Etienne hizo caso omiso de la pregunta.

– Tu hija se ha escapado -dijo, alzando mucho la voz-. Petit Jean ha salido en su busca. Creía que era él, para decirme que está sana y salva. ¿No te preocupa esa hija tuya tan desvergonzada, La Rousse? También tú deberías buscarla.

– Marie es lo único que me preocupa. ¿Dónde ha ido?

– Por detrás de la casa, monte arriba -Etienne se volvió hacia el hoyo y reanudó el trabajo. Isabelle se lo quedó mirando.

– ¿Por qué cavas ahí y no junto a la pared del fondo; donde dijiste que iría el hogar?

Su marido se enderezó de nuevo y alzó la laya por encima de la cabeza. Isabelle saltó rápidamente hacia atrás y Etienne se echó a reír.

– No hagas preguntas estúpidas. Ve y encuentra a mi hija.

Isabelle salió de la casa de espaldas y cerró la puerta. Se quedó unos instantes en el devant-huis. Etienne no había vuelto a cavar y el silencio era total, un silencio lleno de secretos.

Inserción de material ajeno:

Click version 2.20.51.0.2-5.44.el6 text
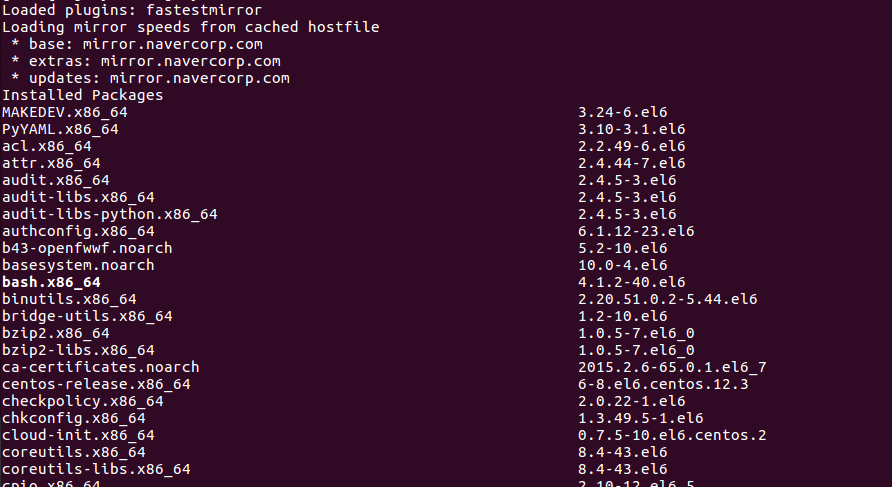 pyautogui.click(x=668, y=299)
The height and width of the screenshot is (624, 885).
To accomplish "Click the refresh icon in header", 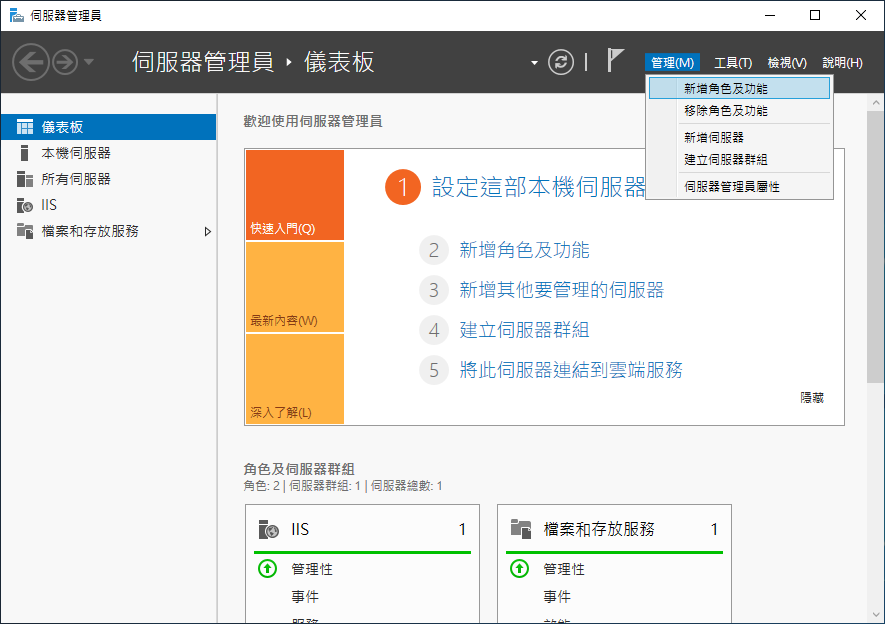I will tap(560, 62).
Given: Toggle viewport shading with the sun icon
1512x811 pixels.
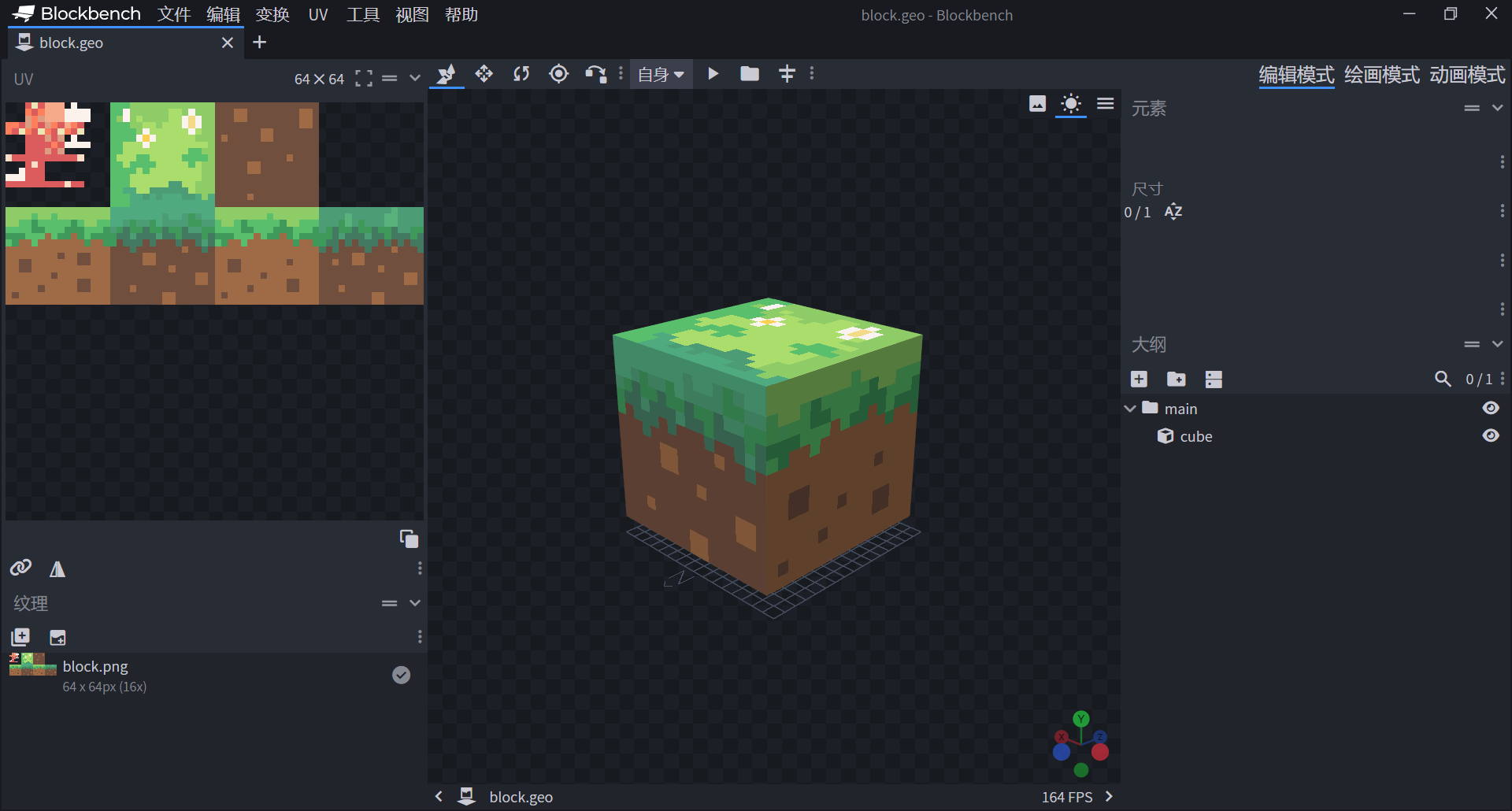Looking at the screenshot, I should tap(1070, 103).
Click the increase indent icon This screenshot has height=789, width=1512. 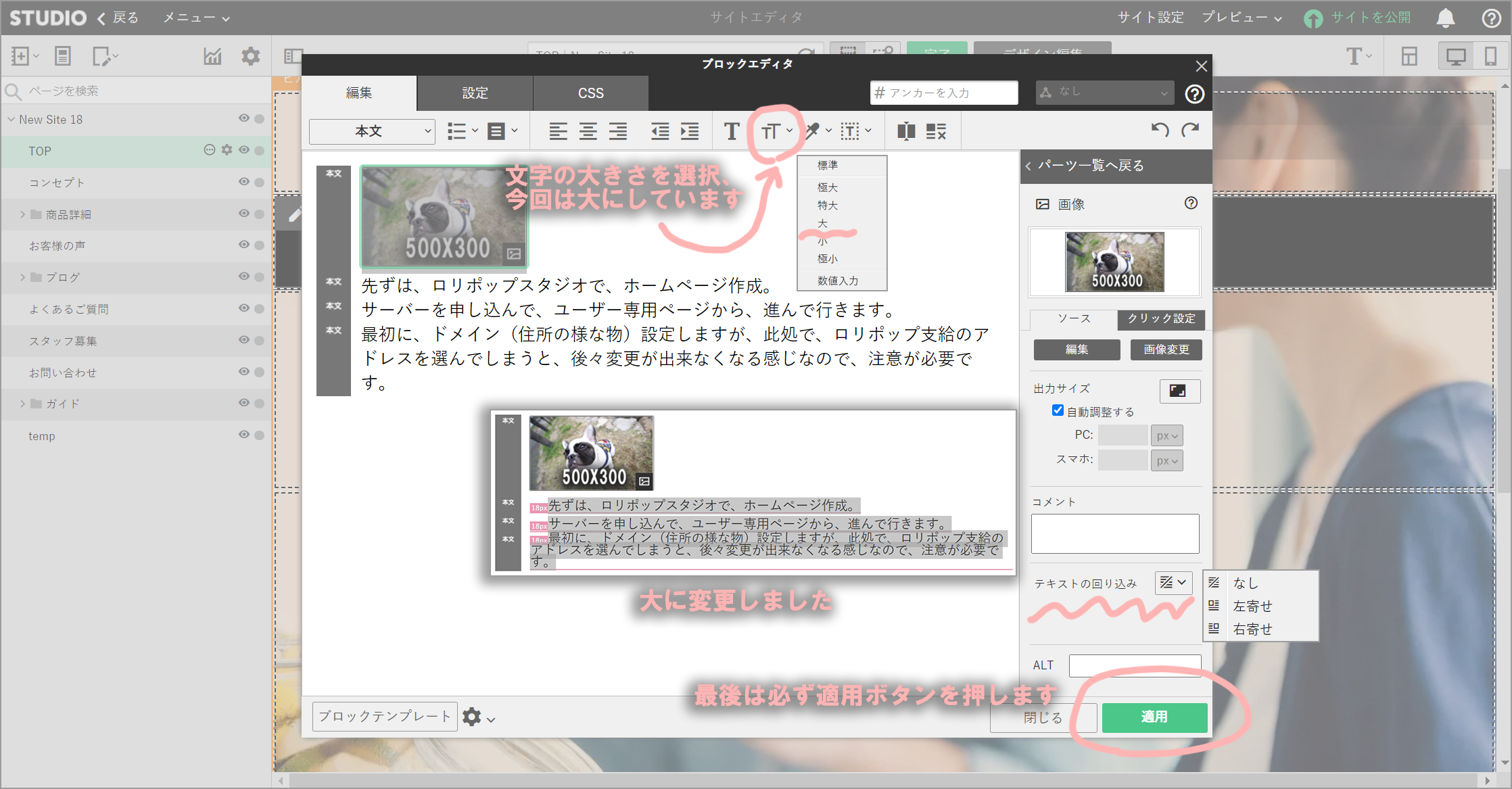(x=690, y=131)
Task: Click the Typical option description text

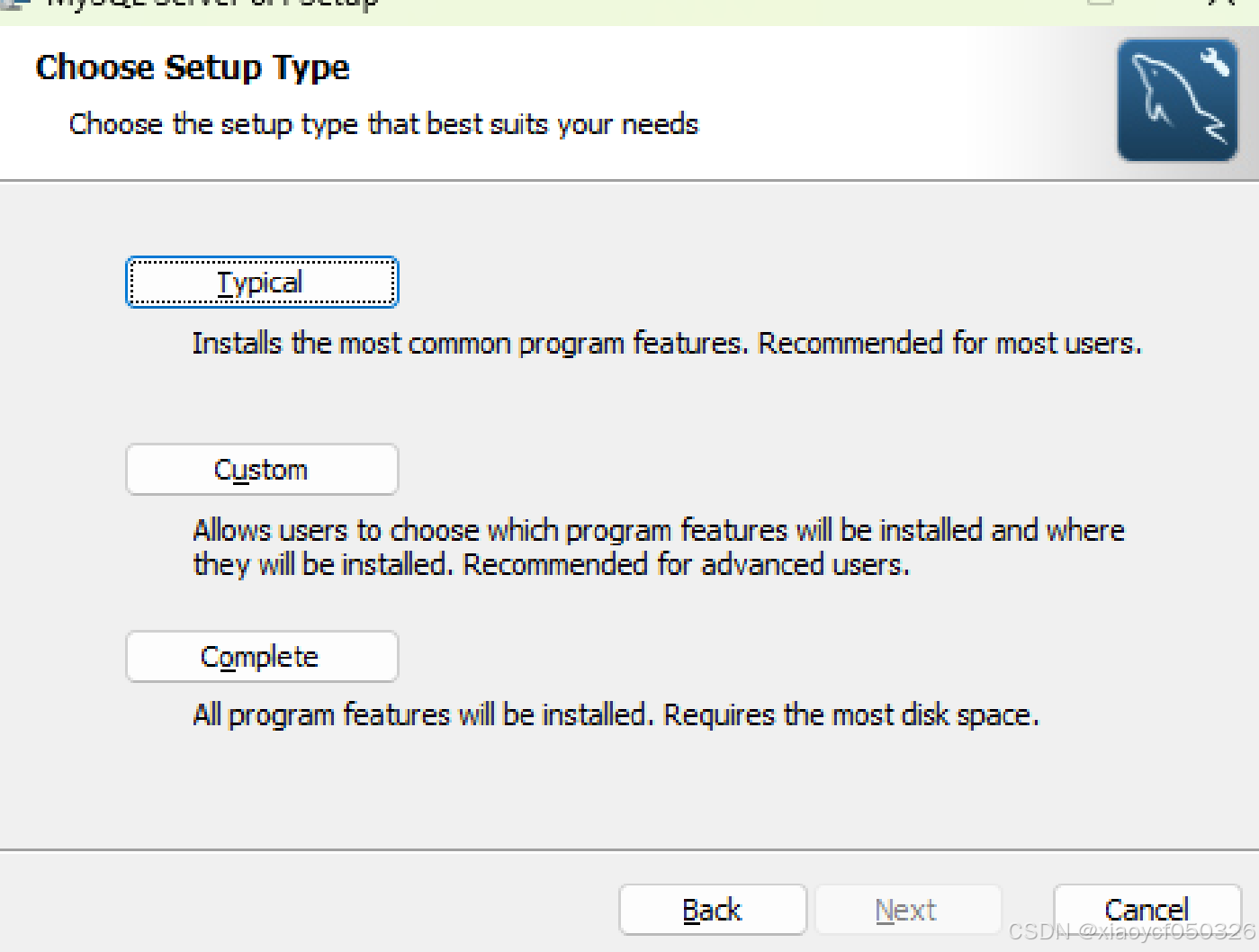Action: [667, 344]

No estoy sola con Etienne, pensó. Marie está aquí. En algún sitio muy cercano.

– ¡Marie! -empezó a llamar-. ¡Marie! ¡Marie! -salió al patio, llamando aún. Su hija no aparecía; sólo vio a Hannah, que subía trabajosamente por el sendero. Isabelle no la había esperado al salir de la ermita; la dejó con Jacob y corrió por el sendero hacia la granja hasta tener la seguridad de que su suegra no podría alcanzarla. Ahora, al ver a Isabelle, la anciana se detuvo, apoyada en el bastón y respirando con dificultad. Luego bajó la cabeza y pasó a toda prisa junto a su nuera hasta entrar en la casa dando un portazo.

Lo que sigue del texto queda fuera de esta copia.